[BEGIN Given entries]

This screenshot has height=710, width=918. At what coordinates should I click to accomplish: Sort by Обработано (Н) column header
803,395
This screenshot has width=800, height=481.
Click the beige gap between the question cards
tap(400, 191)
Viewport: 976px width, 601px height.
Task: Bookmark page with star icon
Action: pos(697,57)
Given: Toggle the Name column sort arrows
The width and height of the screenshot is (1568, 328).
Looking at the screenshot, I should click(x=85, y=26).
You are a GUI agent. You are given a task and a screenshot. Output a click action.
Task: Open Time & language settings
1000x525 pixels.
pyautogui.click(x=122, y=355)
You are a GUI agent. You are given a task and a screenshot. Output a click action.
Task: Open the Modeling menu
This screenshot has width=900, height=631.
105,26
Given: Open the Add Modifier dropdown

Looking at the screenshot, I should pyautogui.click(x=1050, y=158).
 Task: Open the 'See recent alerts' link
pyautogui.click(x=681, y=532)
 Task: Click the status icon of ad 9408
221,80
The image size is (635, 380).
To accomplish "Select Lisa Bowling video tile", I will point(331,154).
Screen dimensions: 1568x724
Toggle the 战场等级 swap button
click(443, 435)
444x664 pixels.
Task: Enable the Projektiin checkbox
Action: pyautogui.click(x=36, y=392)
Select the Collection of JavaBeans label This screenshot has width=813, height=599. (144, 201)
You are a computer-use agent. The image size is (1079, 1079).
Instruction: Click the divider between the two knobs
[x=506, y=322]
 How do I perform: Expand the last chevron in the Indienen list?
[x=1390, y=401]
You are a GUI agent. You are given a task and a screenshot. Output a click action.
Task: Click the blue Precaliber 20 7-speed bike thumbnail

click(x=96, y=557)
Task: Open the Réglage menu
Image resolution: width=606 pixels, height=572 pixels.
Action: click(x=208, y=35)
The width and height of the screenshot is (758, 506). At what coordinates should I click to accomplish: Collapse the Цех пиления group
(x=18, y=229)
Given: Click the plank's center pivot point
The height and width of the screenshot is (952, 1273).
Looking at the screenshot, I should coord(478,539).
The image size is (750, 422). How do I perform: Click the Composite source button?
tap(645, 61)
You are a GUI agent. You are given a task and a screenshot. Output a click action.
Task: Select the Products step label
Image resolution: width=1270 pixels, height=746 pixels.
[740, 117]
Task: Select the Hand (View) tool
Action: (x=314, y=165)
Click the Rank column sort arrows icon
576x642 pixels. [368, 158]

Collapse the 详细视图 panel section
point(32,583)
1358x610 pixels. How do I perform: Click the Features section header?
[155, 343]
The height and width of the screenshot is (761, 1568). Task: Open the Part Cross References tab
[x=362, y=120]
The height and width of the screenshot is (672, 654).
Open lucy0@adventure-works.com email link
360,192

[END Given entries]

Requirements :: Echo every line of the material above word for word.

Solved problem ::
This screenshot has height=710, width=918. At what coordinates should I click to accomplish: Sort by Обработано (Н) column header
803,395
This screenshot has width=800, height=481.
Click the beige gap between the question cards
tap(400, 191)
Viewport: 976px width, 601px height.
Task: Bookmark page with star icon
Action: pos(697,57)
Given: Toggle the Name column sort arrows
The width and height of the screenshot is (1568, 328).
Looking at the screenshot, I should click(x=85, y=26).
You are a GUI agent. You are given a task and a screenshot. Output a click action.
Task: Open Time & language settings
1000x525 pixels.
pyautogui.click(x=122, y=355)
You are a GUI agent. You are given a task and a screenshot. Output a click action.
Task: Open the Modeling menu
This screenshot has width=900, height=631.
105,26
Given: Open the Add Modifier dropdown

Looking at the screenshot, I should pyautogui.click(x=1050, y=158).
 Task: Open the 'See recent alerts' link
pyautogui.click(x=681, y=532)
 Task: Click the status icon of ad 9408
221,80
The image size is (635, 380).
To accomplish "Select Lisa Bowling video tile", I will point(331,154).
Screen dimensions: 1568x724
Toggle the 战场等级 swap button
click(443, 435)
444x664 pixels.
Task: Enable the Projektiin checkbox
Action: pyautogui.click(x=36, y=392)
Select the Collection of JavaBeans label This screenshot has width=813, height=599. (144, 201)
You are a computer-use agent. The image size is (1079, 1079).
Instruction: Click the divider between the two knobs
[x=506, y=322]
 How do I perform: Expand the last chevron in the Indienen list?
[x=1390, y=401]
You are a GUI agent. You are given a task and a screenshot. Output a click action.
Task: Click the blue Precaliber 20 7-speed bike thumbnail

click(x=96, y=557)
Task: Open the Réglage menu
Image resolution: width=606 pixels, height=572 pixels.
Action: click(x=208, y=35)
The width and height of the screenshot is (758, 506). At what coordinates should I click to accomplish: Collapse the Цех пиления group
(x=18, y=229)
Given: Click the plank's center pivot point
The height and width of the screenshot is (952, 1273).
Looking at the screenshot, I should coord(478,539).
The image size is (750, 422). How do I perform: Click the Composite source button?
tap(645, 61)
You are a GUI agent. You are given a task and a screenshot. Output a click action.
Task: Select the Products step label
Image resolution: width=1270 pixels, height=746 pixels.
[740, 117]
Task: Select the Hand (View) tool
Action: (x=314, y=165)
Click the Rank column sort arrows icon
576x642 pixels. [368, 158]

Collapse the 详细视图 panel section
point(32,583)
1358x610 pixels. How do I perform: Click the Features section header?
[155, 343]
The height and width of the screenshot is (761, 1568). Task: Open the Part Cross References tab
[x=362, y=120]
The height and width of the screenshot is (672, 654).
Open lucy0@adventure-works.com email link
360,192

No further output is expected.